Extracted entries →
↓↓↓
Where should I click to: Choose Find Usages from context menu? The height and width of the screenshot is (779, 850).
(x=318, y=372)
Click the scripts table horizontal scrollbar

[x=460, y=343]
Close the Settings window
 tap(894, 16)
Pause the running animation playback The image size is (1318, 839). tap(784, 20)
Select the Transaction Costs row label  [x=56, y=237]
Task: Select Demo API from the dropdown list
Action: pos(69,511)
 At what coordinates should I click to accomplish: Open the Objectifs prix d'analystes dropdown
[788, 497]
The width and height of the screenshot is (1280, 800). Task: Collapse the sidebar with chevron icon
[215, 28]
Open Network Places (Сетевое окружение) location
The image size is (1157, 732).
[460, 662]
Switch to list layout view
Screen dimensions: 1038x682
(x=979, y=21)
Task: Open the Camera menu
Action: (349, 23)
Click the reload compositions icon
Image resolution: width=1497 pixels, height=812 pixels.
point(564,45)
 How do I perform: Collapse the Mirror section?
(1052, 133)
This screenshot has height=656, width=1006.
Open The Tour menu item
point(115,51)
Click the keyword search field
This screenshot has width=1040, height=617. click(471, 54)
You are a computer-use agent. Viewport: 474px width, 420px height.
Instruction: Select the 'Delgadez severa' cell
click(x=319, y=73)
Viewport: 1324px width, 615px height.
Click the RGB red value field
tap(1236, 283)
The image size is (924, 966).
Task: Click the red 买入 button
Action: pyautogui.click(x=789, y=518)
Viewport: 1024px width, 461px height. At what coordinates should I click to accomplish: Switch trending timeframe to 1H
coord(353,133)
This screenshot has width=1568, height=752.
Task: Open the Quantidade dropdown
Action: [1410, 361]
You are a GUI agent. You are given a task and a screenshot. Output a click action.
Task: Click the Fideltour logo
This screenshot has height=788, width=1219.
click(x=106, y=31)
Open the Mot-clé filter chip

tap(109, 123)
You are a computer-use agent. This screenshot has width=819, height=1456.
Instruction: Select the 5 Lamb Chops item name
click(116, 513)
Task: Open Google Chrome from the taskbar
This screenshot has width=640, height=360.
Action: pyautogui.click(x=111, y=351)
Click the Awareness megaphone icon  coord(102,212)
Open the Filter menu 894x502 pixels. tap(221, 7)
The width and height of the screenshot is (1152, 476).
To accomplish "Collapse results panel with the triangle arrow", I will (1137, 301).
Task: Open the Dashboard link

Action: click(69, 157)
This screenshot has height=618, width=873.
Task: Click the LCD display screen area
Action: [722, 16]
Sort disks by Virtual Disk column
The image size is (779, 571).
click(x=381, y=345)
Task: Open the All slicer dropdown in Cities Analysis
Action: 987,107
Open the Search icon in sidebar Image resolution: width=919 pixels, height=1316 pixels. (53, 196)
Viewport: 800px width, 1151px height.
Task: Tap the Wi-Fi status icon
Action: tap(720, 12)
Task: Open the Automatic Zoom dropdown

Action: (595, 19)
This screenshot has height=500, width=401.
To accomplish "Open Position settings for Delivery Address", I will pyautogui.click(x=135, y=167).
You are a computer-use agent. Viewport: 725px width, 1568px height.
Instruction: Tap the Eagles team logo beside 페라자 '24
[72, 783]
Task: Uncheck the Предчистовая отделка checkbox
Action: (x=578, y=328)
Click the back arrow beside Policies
↑↑↑
For the string "arrow", filter the data and copy out each line where it occurs.

To accomplish "Collapse results panel with the triangle arrow", I will (1137, 301).
Click the back arrow beside Policies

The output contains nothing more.